<<<<
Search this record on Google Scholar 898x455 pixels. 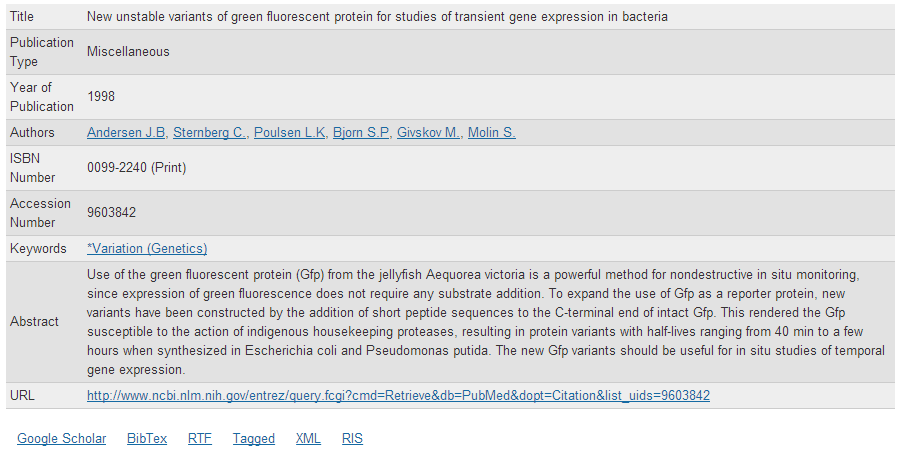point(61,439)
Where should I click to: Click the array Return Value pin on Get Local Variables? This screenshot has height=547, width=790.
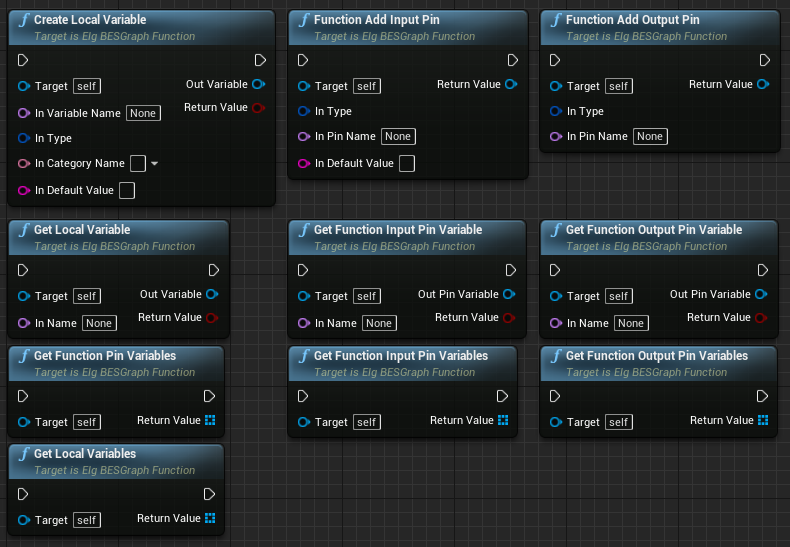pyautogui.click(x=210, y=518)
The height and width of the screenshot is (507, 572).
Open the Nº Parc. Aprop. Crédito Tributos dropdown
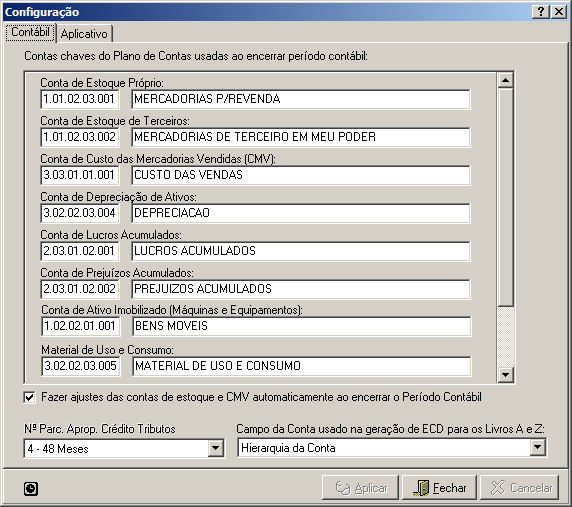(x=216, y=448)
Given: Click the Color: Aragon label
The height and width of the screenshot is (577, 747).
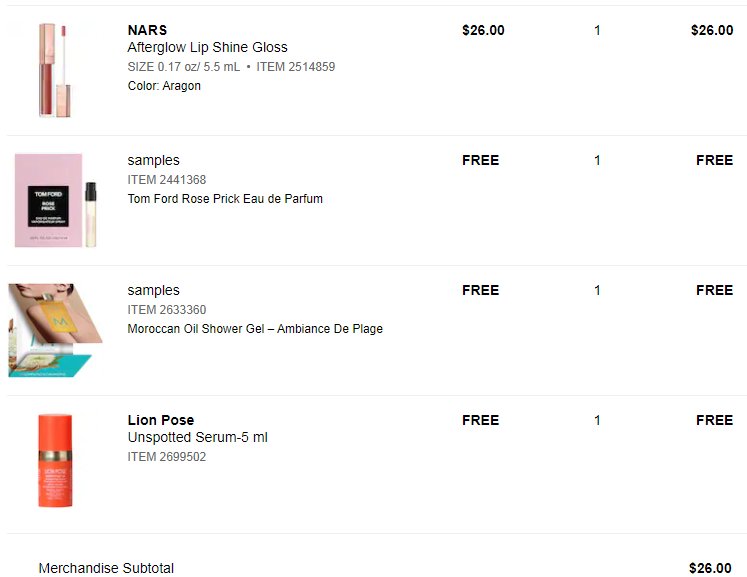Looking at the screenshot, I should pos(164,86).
>>>>
→ Task statement
Everything from the line with "The height and width of the screenshot is (507, 572)." through the final line of the records above should be written out exactly, minus the pictures.

→ Result of this task
The height and width of the screenshot is (507, 572).
Open the Nº Parc. Aprop. Crédito Tributos dropdown
(x=216, y=448)
Given: Click the Color: Aragon label
The height and width of the screenshot is (577, 747).
Looking at the screenshot, I should pos(164,86).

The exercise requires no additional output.